**DATA FOR THIS TASK:**
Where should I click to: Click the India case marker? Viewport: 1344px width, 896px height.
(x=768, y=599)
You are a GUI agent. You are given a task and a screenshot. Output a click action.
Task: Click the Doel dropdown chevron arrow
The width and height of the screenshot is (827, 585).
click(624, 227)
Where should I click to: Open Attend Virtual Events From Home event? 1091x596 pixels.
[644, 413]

**TASK DETAILS:**
Copy out the items again, starting at the line that contains "You are a GUI" and ending at the last line of the items, requests included, and add 87 to every coordinate in the answers.

**RESULT:**
You are a GUI agent. You are given a task and a screenshot. Output a click action.
Task: Click the Doel dropdown chevron arrow
The width and height of the screenshot is (827, 585).
click(711, 314)
Where should I click to: Open Attend Virtual Events From Home event? 1091x596 pixels.
[731, 500]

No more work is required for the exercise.